**Entries shown**
══════
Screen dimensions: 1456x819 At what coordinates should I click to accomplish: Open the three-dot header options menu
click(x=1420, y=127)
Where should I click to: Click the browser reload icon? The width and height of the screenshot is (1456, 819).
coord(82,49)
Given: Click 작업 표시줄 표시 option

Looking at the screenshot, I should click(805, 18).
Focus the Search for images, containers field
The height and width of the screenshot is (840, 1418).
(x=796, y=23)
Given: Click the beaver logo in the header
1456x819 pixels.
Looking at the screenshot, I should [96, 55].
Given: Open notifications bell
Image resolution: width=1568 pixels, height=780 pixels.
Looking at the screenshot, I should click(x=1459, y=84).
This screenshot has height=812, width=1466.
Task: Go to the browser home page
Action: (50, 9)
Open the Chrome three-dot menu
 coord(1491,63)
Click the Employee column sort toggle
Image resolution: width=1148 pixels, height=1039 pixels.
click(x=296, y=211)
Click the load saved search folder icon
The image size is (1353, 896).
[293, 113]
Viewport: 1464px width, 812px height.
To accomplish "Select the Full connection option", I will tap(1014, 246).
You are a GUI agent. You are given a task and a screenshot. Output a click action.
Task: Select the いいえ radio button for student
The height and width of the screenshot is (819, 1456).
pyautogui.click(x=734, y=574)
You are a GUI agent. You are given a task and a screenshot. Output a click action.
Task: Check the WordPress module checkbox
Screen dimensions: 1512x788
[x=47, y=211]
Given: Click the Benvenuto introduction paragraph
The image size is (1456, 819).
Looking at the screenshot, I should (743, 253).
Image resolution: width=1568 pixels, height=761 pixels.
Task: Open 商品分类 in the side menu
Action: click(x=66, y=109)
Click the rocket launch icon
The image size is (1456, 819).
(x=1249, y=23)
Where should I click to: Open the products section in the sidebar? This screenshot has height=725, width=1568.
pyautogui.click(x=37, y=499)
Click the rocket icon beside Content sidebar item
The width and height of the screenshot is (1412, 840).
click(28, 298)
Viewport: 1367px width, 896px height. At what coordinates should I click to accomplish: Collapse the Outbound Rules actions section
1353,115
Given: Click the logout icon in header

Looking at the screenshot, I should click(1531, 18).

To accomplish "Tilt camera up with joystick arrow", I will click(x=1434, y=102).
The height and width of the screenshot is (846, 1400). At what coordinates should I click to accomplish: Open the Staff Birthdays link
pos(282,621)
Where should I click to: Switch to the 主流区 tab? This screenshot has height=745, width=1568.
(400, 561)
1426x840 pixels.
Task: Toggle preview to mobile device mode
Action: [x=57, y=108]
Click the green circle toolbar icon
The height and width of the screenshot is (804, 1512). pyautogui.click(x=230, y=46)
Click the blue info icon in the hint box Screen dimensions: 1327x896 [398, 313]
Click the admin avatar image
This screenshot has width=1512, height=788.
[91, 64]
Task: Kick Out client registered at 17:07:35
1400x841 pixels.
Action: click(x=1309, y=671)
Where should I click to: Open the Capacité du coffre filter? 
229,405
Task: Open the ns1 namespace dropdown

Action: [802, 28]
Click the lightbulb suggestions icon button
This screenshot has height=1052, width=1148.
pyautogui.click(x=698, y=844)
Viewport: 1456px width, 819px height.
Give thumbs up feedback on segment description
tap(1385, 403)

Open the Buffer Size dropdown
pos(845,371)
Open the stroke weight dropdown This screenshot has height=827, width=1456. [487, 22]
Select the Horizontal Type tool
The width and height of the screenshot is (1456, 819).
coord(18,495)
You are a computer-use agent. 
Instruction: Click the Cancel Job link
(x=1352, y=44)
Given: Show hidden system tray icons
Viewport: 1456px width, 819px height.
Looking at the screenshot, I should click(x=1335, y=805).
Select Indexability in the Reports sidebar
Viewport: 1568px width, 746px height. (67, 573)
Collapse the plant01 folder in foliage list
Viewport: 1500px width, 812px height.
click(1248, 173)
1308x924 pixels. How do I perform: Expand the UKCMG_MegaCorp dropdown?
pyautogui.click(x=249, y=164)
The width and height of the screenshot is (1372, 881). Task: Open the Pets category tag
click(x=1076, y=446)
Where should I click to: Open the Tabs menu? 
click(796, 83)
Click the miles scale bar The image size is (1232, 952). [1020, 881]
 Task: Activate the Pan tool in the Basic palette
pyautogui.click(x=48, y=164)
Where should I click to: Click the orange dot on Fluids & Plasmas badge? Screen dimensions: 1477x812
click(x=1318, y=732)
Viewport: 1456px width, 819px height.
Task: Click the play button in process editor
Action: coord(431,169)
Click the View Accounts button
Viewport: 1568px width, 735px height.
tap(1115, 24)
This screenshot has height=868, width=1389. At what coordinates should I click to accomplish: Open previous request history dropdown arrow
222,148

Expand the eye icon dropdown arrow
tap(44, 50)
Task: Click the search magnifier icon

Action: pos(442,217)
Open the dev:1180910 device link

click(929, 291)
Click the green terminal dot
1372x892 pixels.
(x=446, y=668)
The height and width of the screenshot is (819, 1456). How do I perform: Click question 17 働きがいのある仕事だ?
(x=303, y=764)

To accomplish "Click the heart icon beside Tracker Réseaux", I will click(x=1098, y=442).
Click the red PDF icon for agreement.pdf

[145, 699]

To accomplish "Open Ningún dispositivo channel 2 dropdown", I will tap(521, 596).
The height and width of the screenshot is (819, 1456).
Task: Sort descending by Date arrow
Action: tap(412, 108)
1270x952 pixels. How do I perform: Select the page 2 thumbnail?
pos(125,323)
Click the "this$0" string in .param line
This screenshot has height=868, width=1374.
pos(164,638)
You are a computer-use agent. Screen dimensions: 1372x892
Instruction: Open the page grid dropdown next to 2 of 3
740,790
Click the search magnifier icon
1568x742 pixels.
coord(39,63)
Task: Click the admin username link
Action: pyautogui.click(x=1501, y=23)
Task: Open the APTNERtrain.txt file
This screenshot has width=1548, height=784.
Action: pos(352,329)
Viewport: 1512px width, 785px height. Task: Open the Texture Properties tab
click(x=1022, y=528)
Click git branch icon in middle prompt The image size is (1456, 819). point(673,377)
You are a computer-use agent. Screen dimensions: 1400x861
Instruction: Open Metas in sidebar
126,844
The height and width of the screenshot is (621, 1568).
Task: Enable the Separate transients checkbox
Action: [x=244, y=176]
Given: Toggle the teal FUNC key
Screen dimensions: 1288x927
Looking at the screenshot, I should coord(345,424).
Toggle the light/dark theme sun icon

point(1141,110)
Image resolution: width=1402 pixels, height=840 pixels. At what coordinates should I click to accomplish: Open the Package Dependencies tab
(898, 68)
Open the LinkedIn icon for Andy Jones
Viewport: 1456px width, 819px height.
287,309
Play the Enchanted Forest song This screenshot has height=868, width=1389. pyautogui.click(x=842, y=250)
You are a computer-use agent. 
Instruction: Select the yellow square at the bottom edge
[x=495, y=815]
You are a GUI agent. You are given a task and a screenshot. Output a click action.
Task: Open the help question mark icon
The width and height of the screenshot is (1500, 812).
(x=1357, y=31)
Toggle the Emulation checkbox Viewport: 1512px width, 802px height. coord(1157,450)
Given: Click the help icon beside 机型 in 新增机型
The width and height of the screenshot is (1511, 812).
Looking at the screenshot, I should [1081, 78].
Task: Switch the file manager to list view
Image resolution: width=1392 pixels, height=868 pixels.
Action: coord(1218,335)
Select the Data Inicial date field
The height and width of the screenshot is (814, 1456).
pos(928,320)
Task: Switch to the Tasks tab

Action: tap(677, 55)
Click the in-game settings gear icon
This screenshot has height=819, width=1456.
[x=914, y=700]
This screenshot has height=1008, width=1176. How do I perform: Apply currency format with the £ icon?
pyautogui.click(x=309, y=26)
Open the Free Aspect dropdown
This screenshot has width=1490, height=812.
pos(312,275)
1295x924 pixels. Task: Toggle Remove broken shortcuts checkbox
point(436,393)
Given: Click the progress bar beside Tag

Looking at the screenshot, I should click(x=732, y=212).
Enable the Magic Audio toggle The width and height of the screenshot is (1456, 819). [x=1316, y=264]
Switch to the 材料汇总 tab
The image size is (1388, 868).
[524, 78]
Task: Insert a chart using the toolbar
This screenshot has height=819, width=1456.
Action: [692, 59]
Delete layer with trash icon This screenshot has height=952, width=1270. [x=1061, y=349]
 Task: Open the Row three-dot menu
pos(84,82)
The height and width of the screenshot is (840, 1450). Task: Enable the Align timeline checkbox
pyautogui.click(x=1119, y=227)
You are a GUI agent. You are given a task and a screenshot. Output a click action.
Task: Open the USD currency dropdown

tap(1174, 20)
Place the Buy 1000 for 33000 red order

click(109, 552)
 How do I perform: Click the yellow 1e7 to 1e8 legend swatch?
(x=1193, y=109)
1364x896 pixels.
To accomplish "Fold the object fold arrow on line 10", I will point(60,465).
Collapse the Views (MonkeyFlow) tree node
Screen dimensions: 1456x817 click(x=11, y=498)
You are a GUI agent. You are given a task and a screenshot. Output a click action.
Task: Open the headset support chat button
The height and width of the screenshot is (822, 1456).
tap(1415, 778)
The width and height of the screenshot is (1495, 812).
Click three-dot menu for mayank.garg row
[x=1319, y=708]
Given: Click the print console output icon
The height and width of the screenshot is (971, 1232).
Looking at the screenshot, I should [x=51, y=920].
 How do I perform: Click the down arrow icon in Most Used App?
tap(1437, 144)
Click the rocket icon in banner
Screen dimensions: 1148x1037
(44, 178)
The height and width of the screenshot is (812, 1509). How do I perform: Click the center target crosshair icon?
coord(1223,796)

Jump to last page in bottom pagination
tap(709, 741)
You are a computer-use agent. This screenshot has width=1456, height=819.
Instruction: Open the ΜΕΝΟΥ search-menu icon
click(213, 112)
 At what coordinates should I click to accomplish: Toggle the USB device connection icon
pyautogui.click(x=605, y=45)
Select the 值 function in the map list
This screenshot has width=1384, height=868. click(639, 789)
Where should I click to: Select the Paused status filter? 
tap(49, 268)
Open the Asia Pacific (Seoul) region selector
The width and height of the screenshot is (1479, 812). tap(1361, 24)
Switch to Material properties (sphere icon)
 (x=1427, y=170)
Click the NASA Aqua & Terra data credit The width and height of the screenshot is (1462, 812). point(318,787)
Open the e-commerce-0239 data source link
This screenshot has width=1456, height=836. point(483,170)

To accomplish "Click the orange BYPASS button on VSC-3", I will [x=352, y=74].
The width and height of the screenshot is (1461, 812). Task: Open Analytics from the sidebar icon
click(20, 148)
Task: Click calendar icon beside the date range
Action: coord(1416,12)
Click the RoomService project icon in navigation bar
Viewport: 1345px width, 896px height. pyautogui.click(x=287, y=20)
══════
**Goal of the exercise**
Please tally the lines above that contain "help" and report nothing but the total.

**Exercise result**
2